Every record, apart from its pictures, should be repeated exactly.

### Excerpted data
*** Block opens ***

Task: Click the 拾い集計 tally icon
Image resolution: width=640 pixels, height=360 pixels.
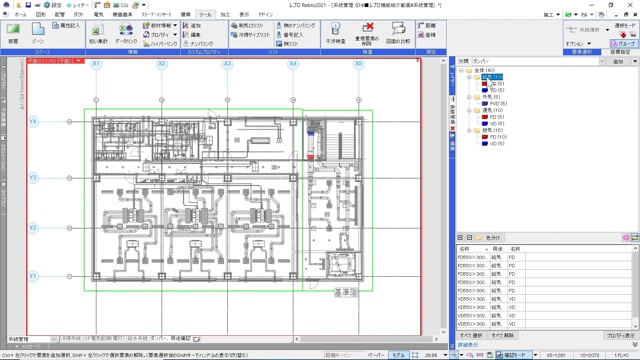Action: pyautogui.click(x=98, y=33)
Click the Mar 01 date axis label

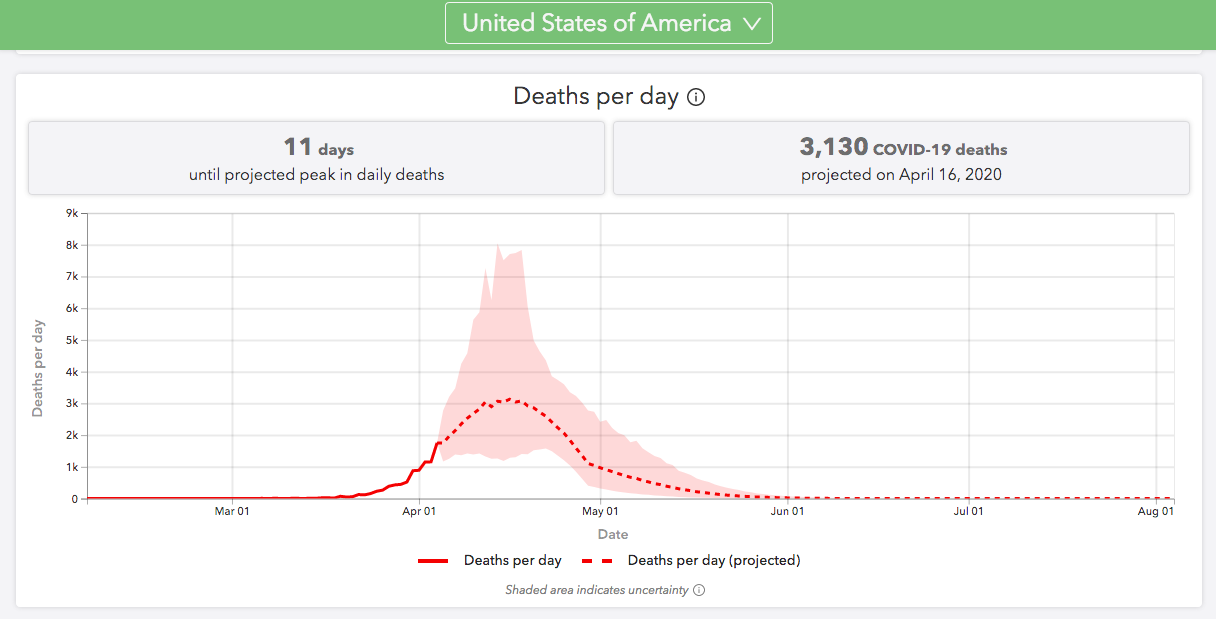click(x=232, y=512)
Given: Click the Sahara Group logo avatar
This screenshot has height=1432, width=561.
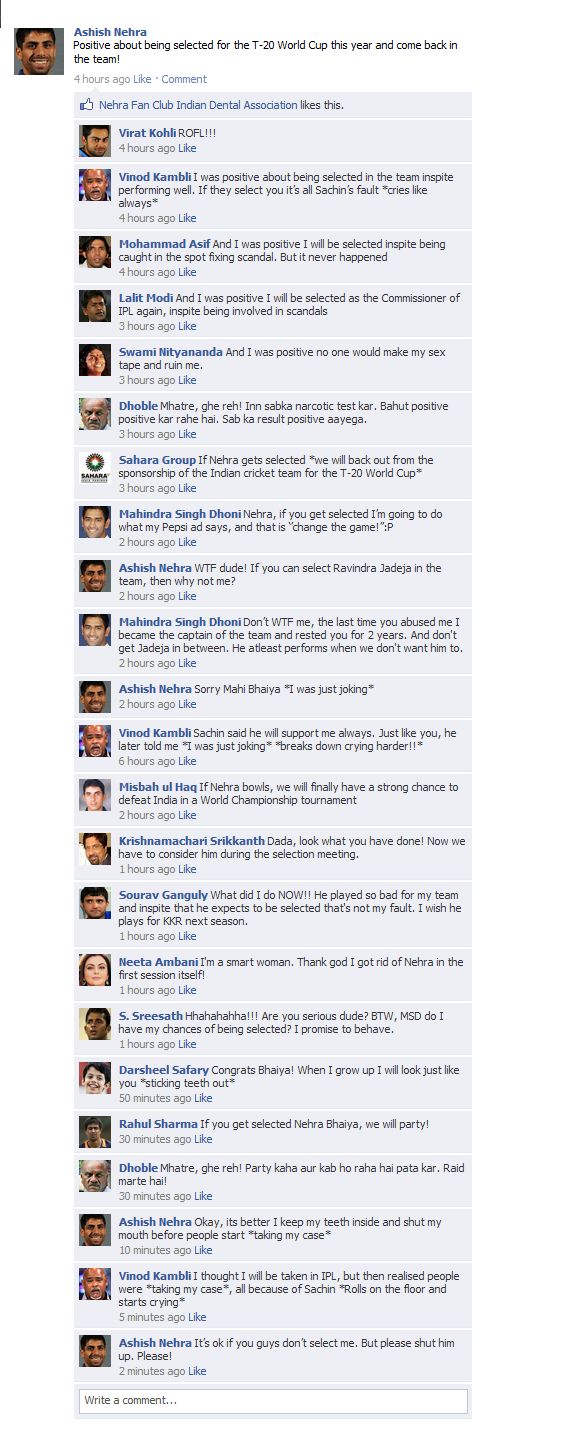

*** Block closes ***

### Answer space
Task: Click the 拾い集計 tally icon
Image resolution: width=640 pixels, height=360 pixels.
Action: pyautogui.click(x=98, y=33)
Click the Mar 01 date axis label

click(x=232, y=512)
Given: Click the Sahara Group logo avatar
This screenshot has height=1432, width=561.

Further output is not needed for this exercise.